We are getting questions about current earthquake activity in the western Aleutians—and with good reason. There are actually two different sequences of earthquakes unfolding right now in the Andreanof and Rat Islands. Both are pretty typical behavior, but they illustrate two different types of activity that we see frequently. Last Wednesday a M6.2 earthquake occurred near Tanaga Island. So far we have seen about 250 aftershocks. These will continue for weeks, but (barring another large earthquake) the number of quakes each day will continue to decrease. About 100 miles to the west, near Amchitka Pass, an unrelated swarm of earthquakes has been unfolding. This sequence is not as energetic but has spawned half a dozen M5+ earthquakes in the past day.
The figure that accompanies this post is a bit wonkish but illustrates these differences quite well. The map on top shows the location of the two different sets of earthquakes. The top graphs show the total number of earthquakes (all sizes) for the past two weeks in each region. The bottom plots show the magnitude of the individual earthquakes. In seismology parlance, we refer to the Amchitka Pass sequence as a swarm. The earthquakes appear rather random in occurrence and size. By contrast, the Tanaga Island sequence is a relatively typical mainshock-aftershock sequence. That is, a large earthquake occurred near the beginning and has been followed by smaller earthquakes occurring at a progressively slower rate. These plots also demonstrate that we can detect smaller earthquakes in the Tanaga region. This is largely because of the hard work of the Alaska Volcano Observatory to operate additional equipment in the region.

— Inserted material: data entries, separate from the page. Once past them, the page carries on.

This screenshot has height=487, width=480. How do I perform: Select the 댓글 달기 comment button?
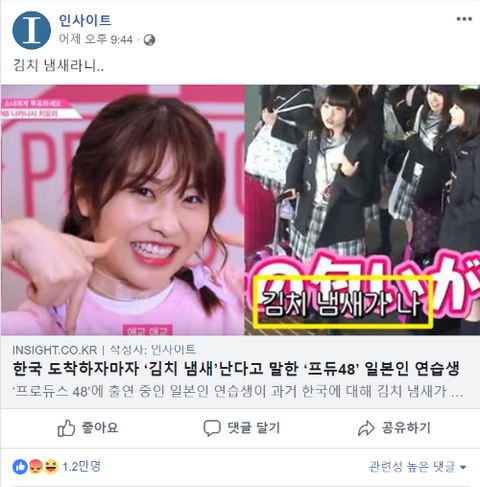coord(242,428)
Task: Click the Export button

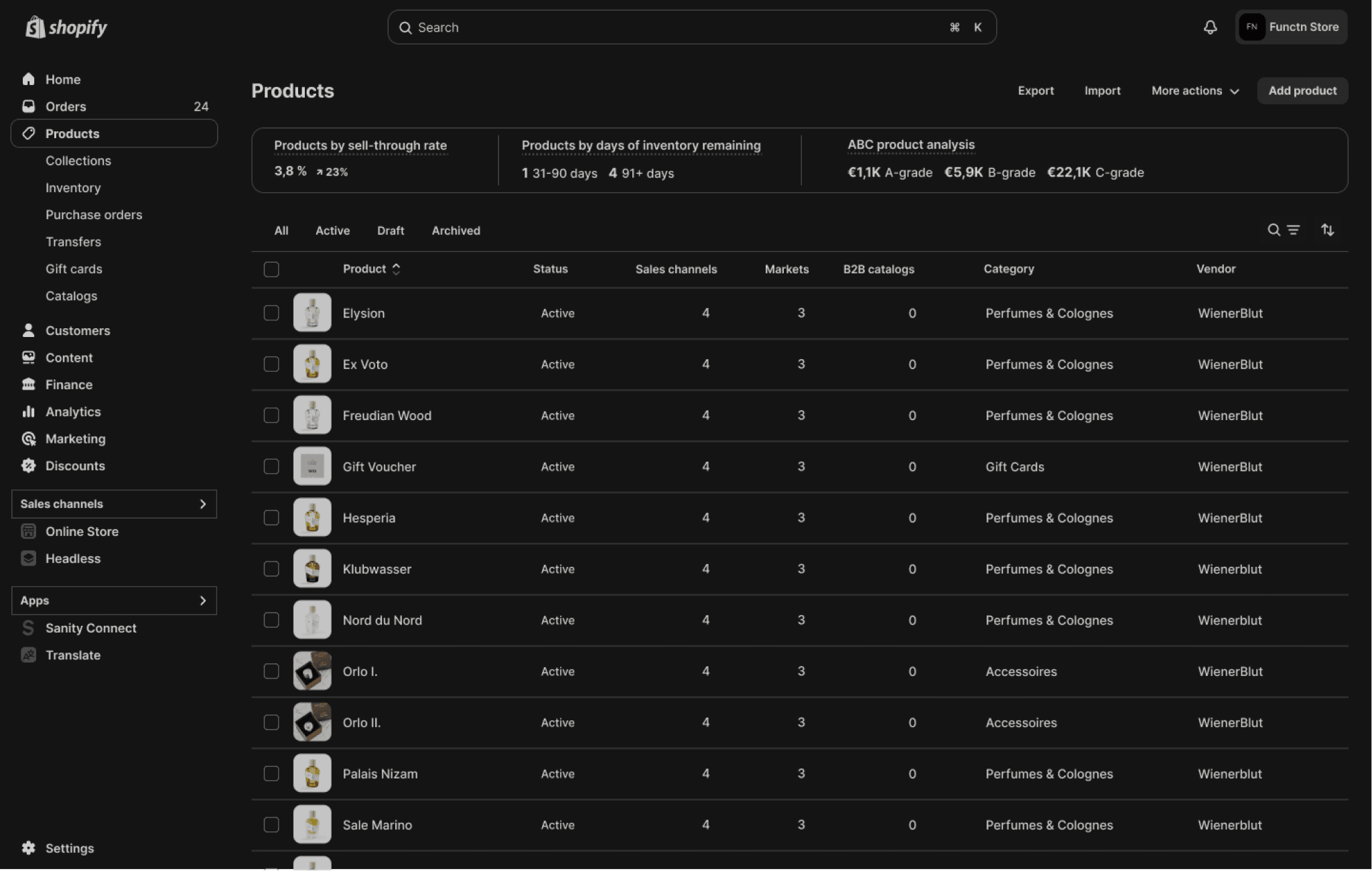Action: (x=1035, y=90)
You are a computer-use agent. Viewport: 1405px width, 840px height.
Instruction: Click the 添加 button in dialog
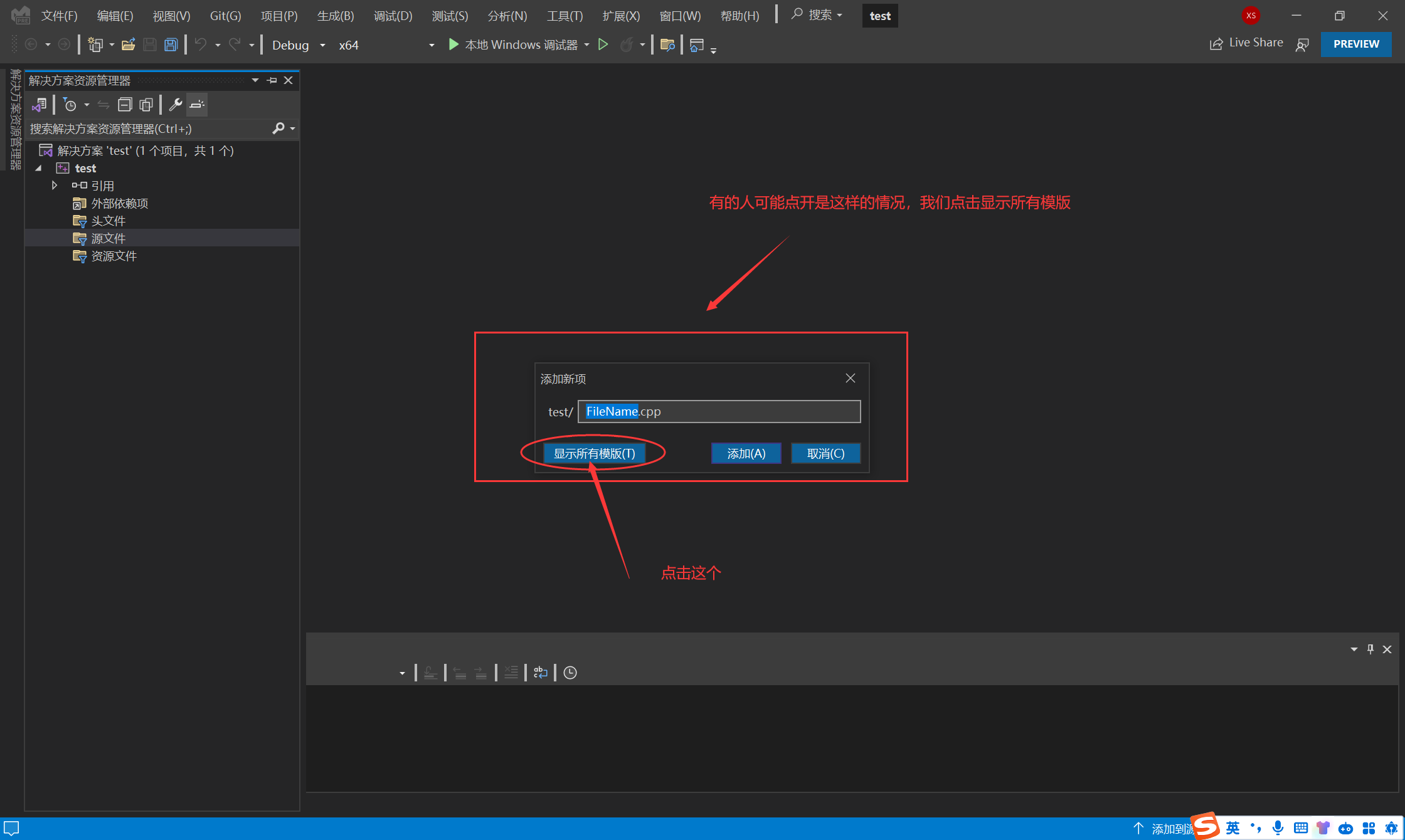click(x=745, y=453)
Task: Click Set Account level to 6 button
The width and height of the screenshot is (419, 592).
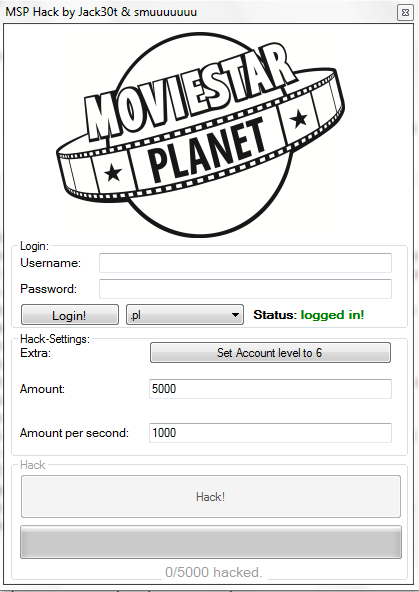Action: pyautogui.click(x=270, y=353)
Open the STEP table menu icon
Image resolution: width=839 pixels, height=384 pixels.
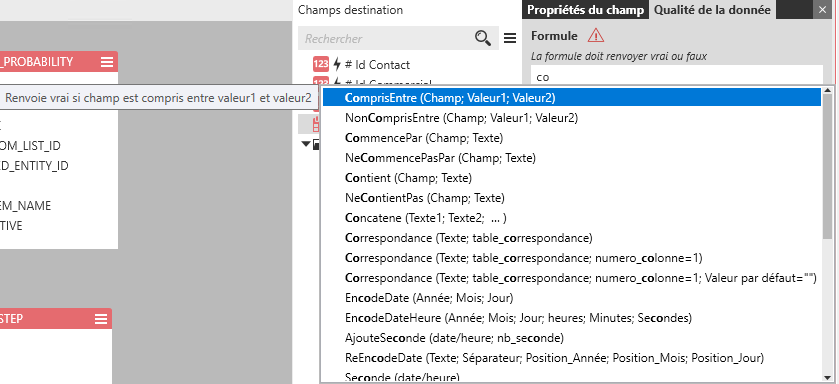(x=101, y=319)
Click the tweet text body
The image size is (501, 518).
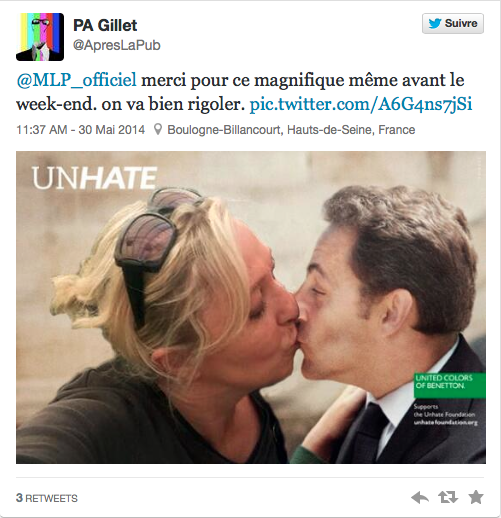(244, 92)
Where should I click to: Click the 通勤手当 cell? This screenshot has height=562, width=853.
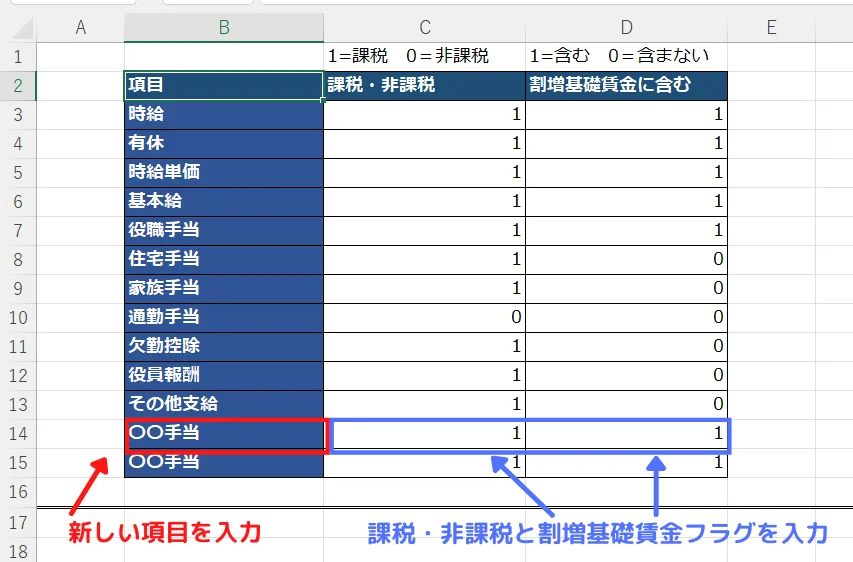click(x=224, y=317)
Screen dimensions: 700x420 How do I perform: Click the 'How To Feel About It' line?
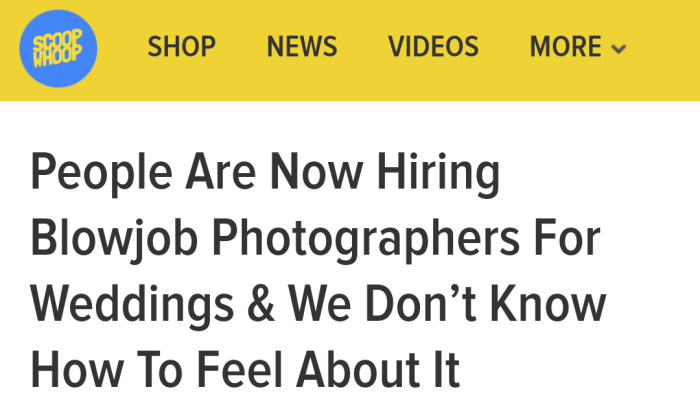tap(245, 370)
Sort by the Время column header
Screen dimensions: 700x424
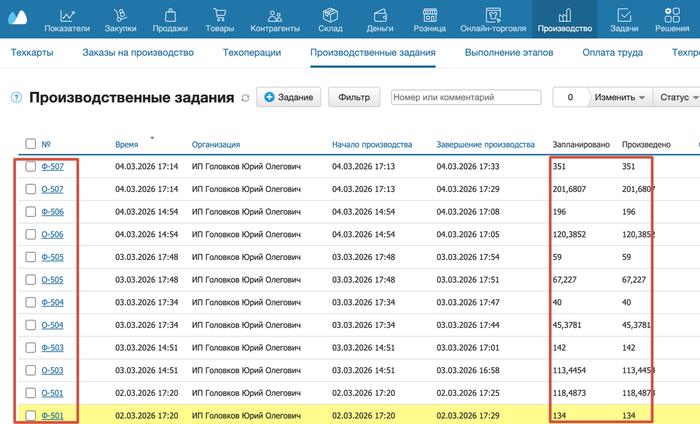127,145
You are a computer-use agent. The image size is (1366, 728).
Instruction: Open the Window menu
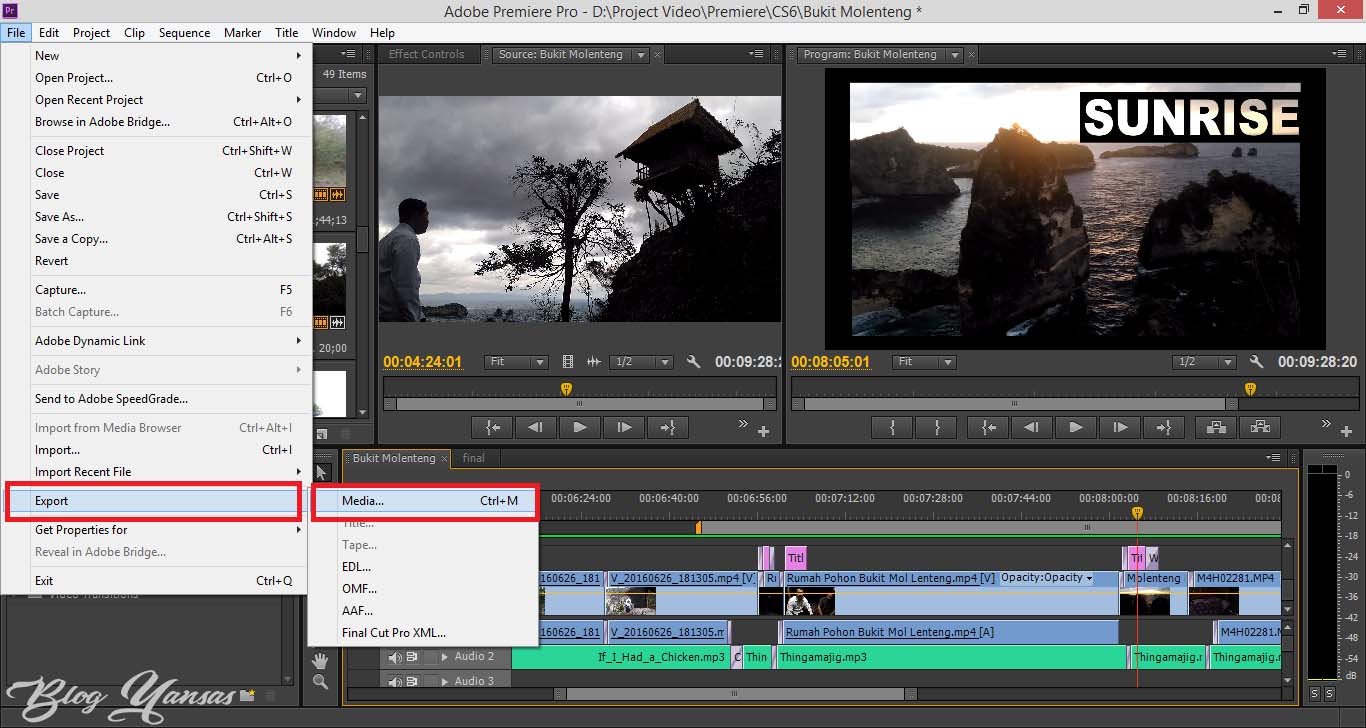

The astute reader will note the shortcomings in my explanations. See for example the handful of earthquakes that occurred before the Tanaga mainshock. Or note the three-day hiatus and reboot of the Amchitka sequence. Yes, these definitions are imperfect. But the ideas they represent (mainshocks, aftershocks, swarms) are important concepts that we use to make sense of earthquakes we observe day-to-day. And these concepts mostly work, or at least until a new unforeseen earthquake changes the pattern!